▼

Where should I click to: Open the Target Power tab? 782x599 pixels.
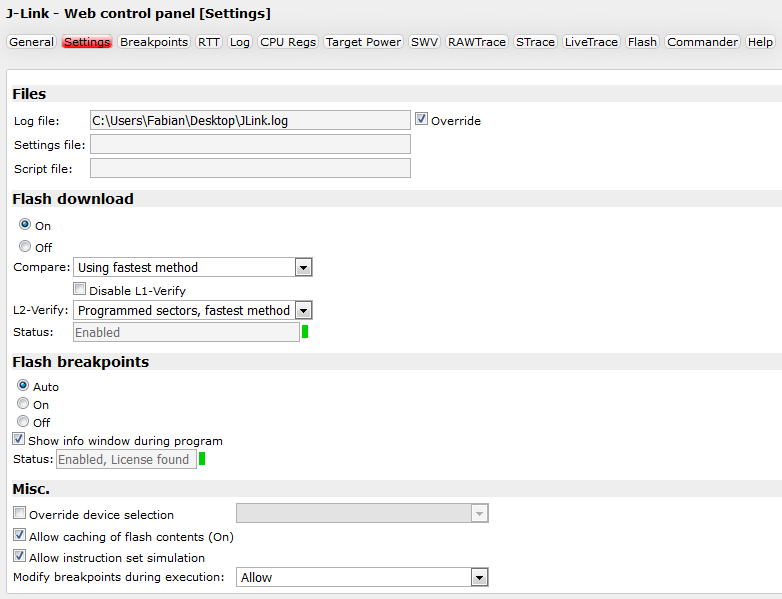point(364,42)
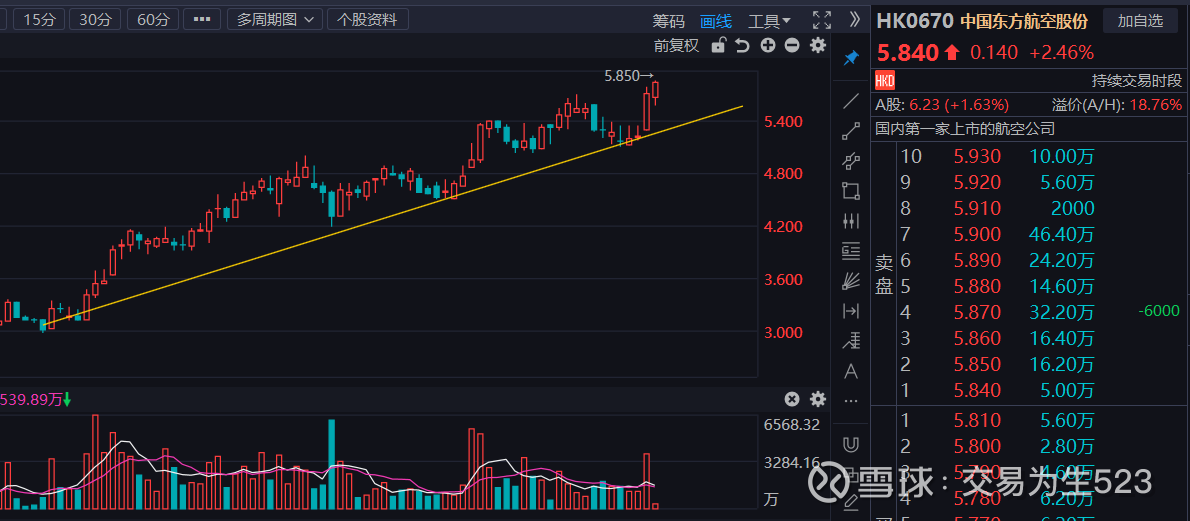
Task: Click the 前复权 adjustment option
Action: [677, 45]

▲
▼

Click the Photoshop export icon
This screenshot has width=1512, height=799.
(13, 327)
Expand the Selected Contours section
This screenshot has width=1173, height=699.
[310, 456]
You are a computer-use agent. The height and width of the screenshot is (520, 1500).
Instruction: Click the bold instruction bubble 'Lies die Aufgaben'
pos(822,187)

▲
▼

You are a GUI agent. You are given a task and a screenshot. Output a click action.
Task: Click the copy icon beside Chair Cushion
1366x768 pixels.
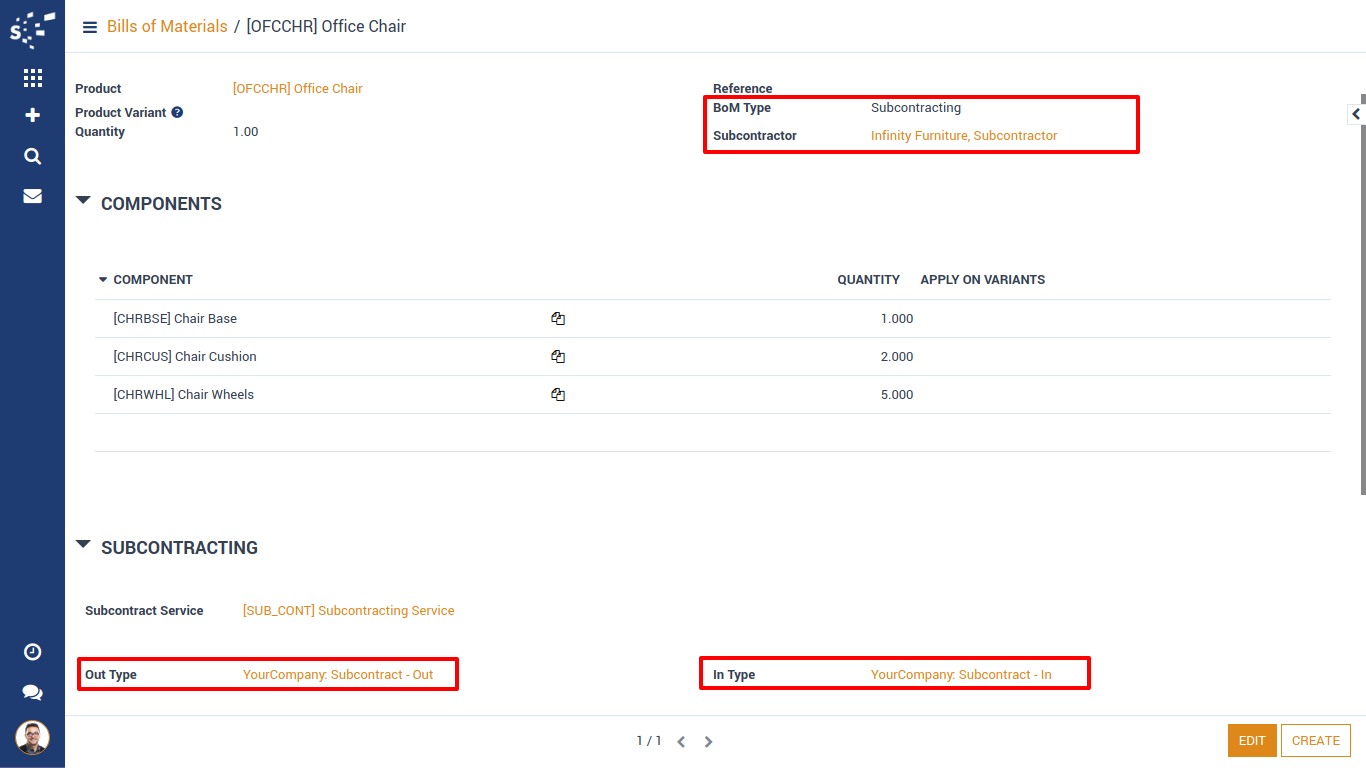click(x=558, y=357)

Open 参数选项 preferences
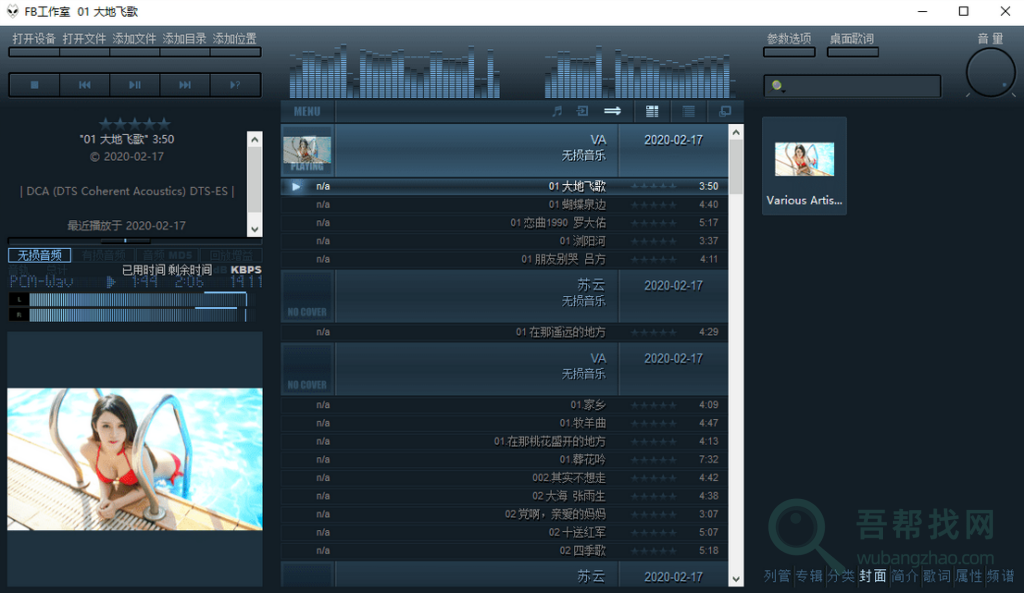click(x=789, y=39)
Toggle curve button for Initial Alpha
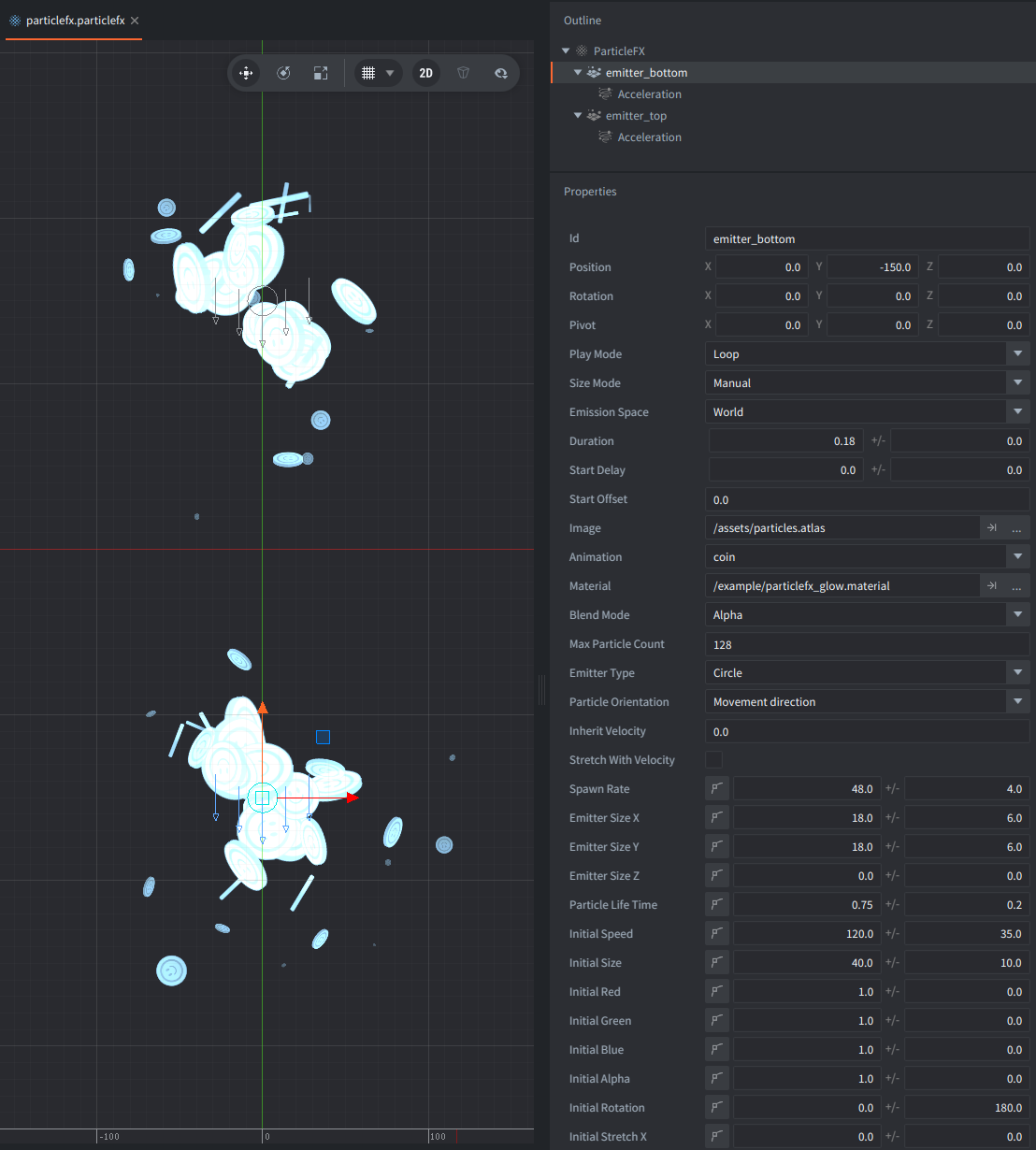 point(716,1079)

▲

About this task: Which lines hold the string "agent"? Copy all of them from the data above.

Solution to this exercise:
You are a computer-use agent. The height and width of the screenshot is (520, 1500).
You are a GUI agent. You are given a task and a screenshot. Output a click action.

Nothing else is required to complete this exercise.